Abstract

Sentence finale dans l'affaire 8147 (extraits)

French

La défenderesse, une société française, engagea la demanderesse, une société panaméenne, celle-ci étant chargée d'assurer la promotion des ventes de services de maintenance d'aéronefs qu'elle souhaitait fournir à une compagnie d'aviation. En raison de difficultés financières la compagnie d'aviation suspendit les paiements qu'elle devait à la défenderesse. Cette dernière engagea alors des poursuites judiciaires afin de recouvrer les sommes dues et résilia les contrats de maintenance avec la compagnie d'aviation. Apprenant que la compagnie d'aviation soldait sa dette, la demanderesse réclama la commission à laquelle elle prétendait avoir droit et la communication d'informations sur les relations financières qu'avait la défenderesse avec la compagnie d'aviation.
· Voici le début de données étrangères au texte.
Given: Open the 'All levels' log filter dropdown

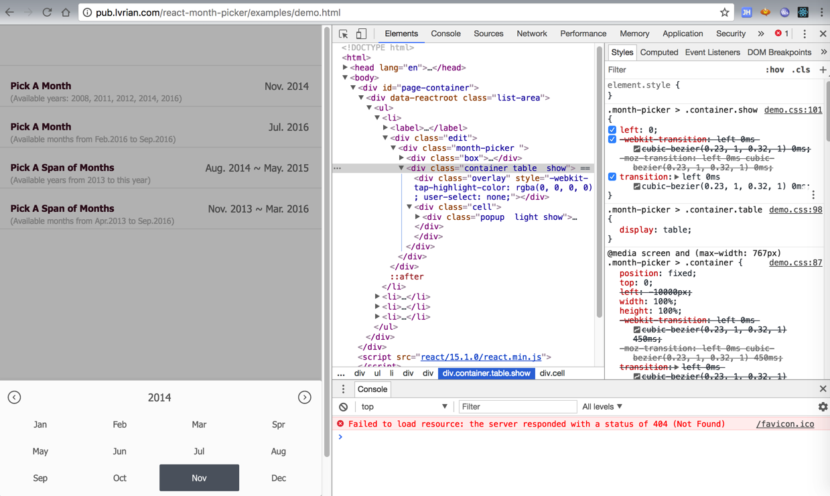Looking at the screenshot, I should click(x=602, y=407).
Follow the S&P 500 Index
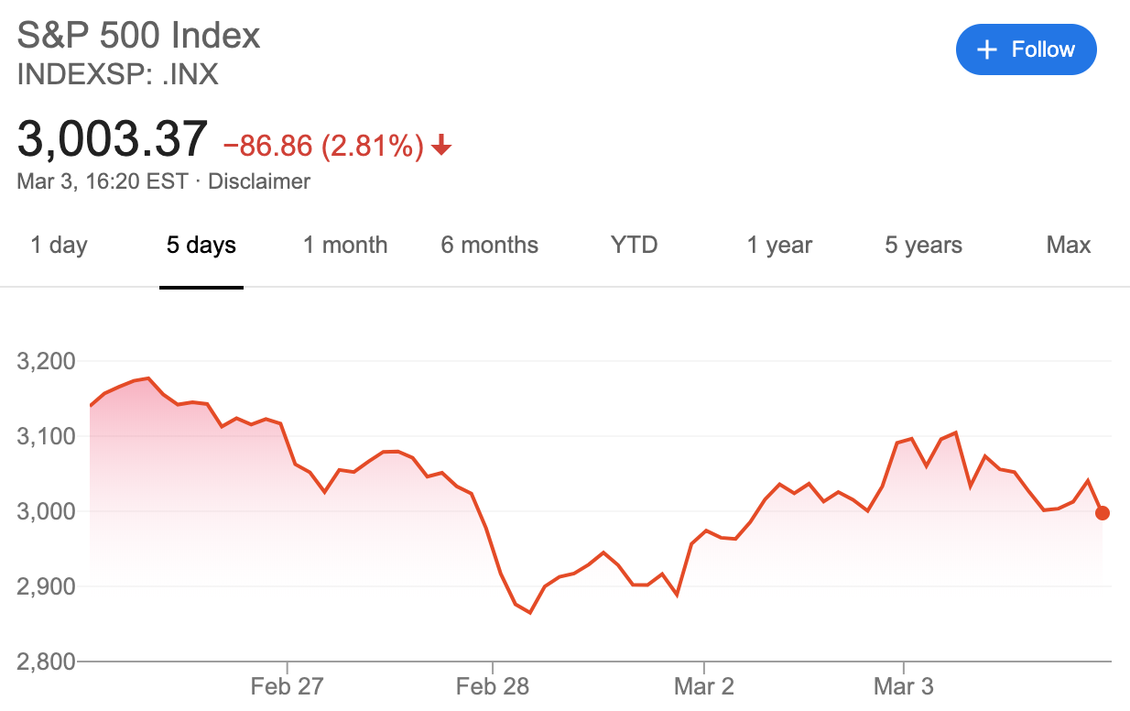 click(x=1026, y=49)
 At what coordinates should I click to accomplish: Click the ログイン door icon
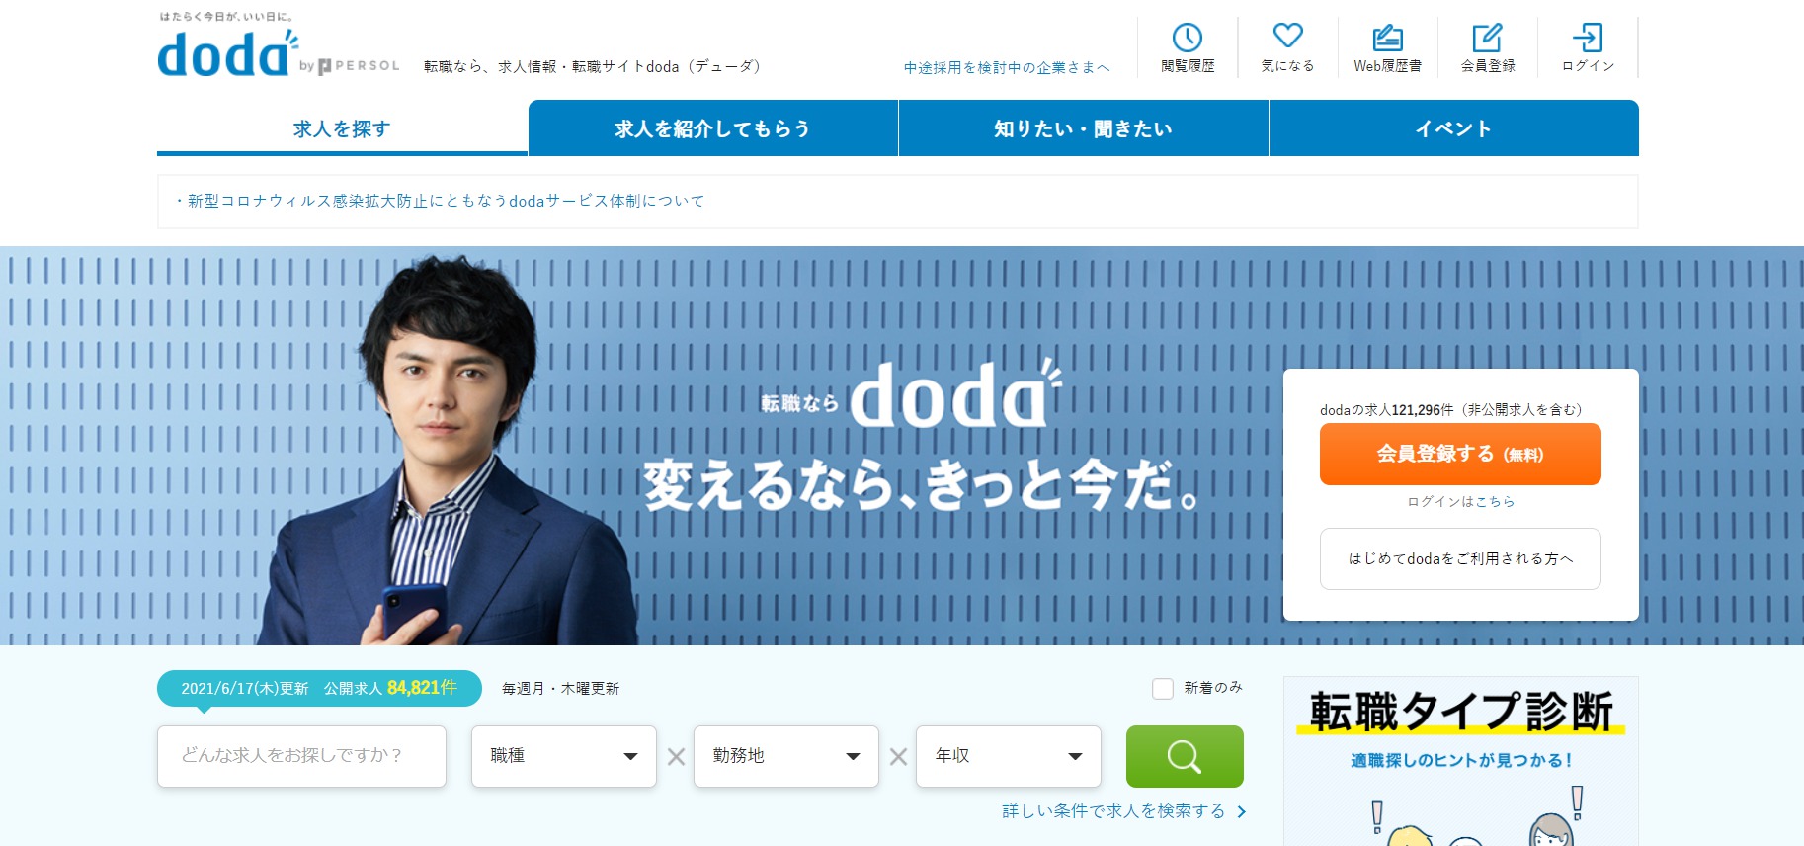pos(1587,39)
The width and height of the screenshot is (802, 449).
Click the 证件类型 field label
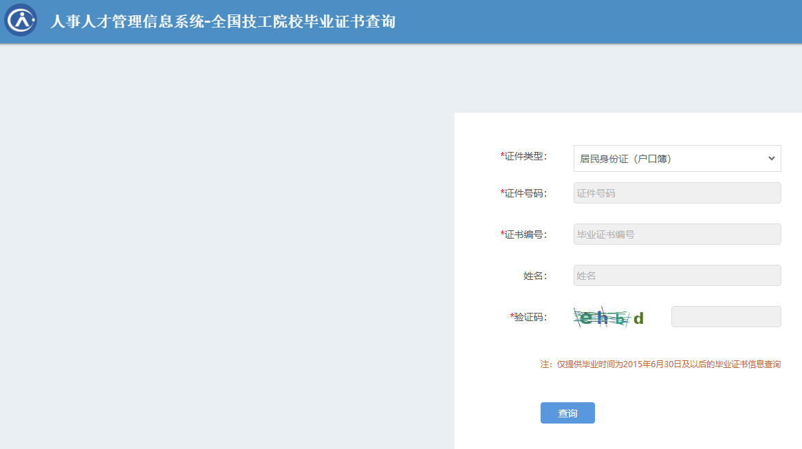pyautogui.click(x=525, y=157)
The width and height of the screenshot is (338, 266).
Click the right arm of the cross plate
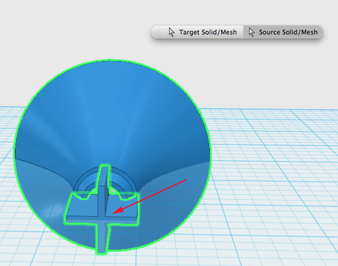122,206
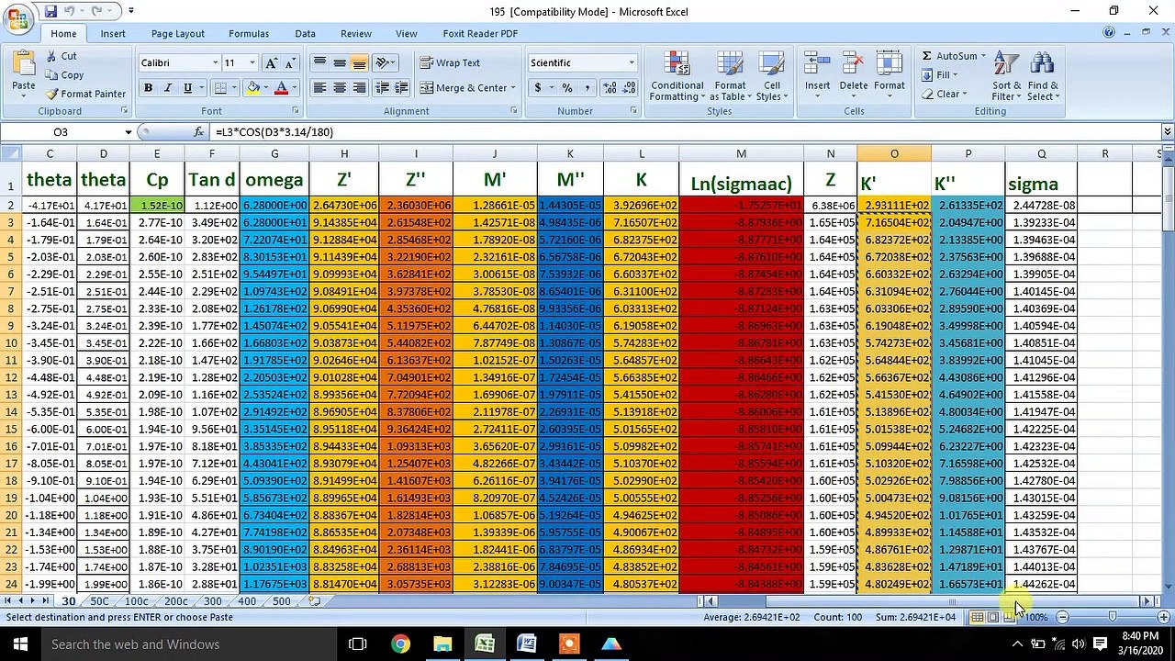Toggle Bold formatting

click(x=148, y=88)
La défenderesse argua que le contrat d'agence supposait la bonne exécution des contrats de maintenance conclus entre elle-même et la compagnie d'aviation, y compris le règlement à bonne date des factures. Elle accusa également la demanderesse de ne pas l'avoir aidé à recouvrer les paiements lorsque ceux-ci furent suspendus. Le tribunal, investi des pouvoirs d'amiable compositeur par la clause d'arbitrage du contrat, devait trancher les points suivants : les obligations nées pour chaque partie du contrat d'agence et le point de savoir si ces obligations avaient été respectées ; si la demanderesse avait droit à une commission sur les services de maintenance fournis avant la résiliation des contrats de maintenance ; si elle avait droit à une commission pour les services dont elle avait assuré la promotion mais ayant donné lieu à paiement postérieurement à la résiliation des contrats de maintenance et si la défenderesse pouvait refuser de payer une commission sur des factures dont le règlement résultait de la procédure judiciaire et de l'accord transactionnel conclu entre elle-même et la compagnie d'aviation.